* THE TASK: Report each line from the data below that holds the word "Energy".

* Stored dataset items:
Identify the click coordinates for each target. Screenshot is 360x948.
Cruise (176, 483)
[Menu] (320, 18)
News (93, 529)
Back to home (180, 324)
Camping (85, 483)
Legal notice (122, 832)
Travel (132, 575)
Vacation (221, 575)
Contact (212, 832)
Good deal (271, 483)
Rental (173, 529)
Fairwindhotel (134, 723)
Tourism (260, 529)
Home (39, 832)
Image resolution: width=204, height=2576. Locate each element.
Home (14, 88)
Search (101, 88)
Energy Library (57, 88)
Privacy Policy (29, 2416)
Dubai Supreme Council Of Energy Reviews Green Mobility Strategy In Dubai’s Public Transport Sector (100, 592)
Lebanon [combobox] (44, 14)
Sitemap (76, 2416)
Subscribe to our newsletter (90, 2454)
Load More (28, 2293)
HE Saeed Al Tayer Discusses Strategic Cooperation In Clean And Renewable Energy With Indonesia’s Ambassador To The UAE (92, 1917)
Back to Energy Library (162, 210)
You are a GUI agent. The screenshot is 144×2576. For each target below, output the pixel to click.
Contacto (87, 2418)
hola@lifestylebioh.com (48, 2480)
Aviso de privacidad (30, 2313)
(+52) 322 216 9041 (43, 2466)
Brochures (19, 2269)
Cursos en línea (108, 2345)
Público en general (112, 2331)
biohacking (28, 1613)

* OUTPUT FOR THIS TASK:
Energy Library (57, 88)
Dubai Supreme Council Of Energy Reviews Green Mobility Strategy In Dubai’s Public Transport Sector (100, 592)
HE Saeed Al Tayer Discusses Strategic Cooperation In Clean And Renewable Energy With Indonesia’s Ambassador To The UAE (92, 1917)
Back to Energy Library (162, 210)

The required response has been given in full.